In a typical arrangement, once you create a life estate, you retain the exclusive right to the use and possession of your home. You pay the day-to-day expenses of your home, including routine maintenance, homeowner’s insurance, and property taxes. You pay the interest on the mortgage, but your remaindermen pay the portion of the mortgage payment that goes to the principal balance.
You probably have thought at one time or another that your offspring would never do any of these awful scenarios to you. While other people may have children who will abuse joint ownership or empty a joint bank account, your children would never do such a thing. You know what? You’re probably right. The worst abuses happen in exceptional cases, and most children try to respect their parents’ wishes. But not all the problems arise from malice.
Your child may encounter financial troubles. It’s easy to “borrow” a car payment or a house payment from your joint bank account. Maybe your child even repays the loan the first time or two. But then she finds herself having borrowed two or three payments. Then four. And before she even appreciates what she’s doing, she’s “borrowed” far more of your money than she can realistically pay back. Do you sue your child? Call the police? The odds are that you won’t. You’ll suffer a strain in your relationship and have a less comfortable retirement than you had previously expected.

EXTRACTED ENTRIES ->
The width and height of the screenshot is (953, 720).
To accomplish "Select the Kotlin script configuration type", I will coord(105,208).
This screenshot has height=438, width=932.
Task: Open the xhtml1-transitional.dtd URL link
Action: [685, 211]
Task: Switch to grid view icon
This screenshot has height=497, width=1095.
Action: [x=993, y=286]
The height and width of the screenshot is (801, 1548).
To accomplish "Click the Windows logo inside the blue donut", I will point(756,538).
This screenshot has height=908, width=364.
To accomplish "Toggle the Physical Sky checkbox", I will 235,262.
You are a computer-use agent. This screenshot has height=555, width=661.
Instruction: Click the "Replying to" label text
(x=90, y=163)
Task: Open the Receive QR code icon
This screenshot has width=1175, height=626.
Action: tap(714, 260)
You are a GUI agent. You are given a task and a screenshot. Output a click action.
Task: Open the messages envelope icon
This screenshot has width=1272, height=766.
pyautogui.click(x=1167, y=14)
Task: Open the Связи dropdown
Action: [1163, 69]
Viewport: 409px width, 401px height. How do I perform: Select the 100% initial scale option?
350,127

DIRECTIONS FOR THIS TASK -> Can you reproduce the passage on life estates and joint ownership word for word, from "In a typical" up to and including "the principal balance."?

RESULT OF THE TASK ->
In a typical arrangement, once you create a life estate, you retain the exclusive right to the use and possession of your home. You pay the day-to-day expenses of your home, including routine maintenance, homeowner’s insurance, and property taxes. You pay the interest on the mortgage, but your remaindermen pay the portion of the mortgage payment that goes to the principal balance.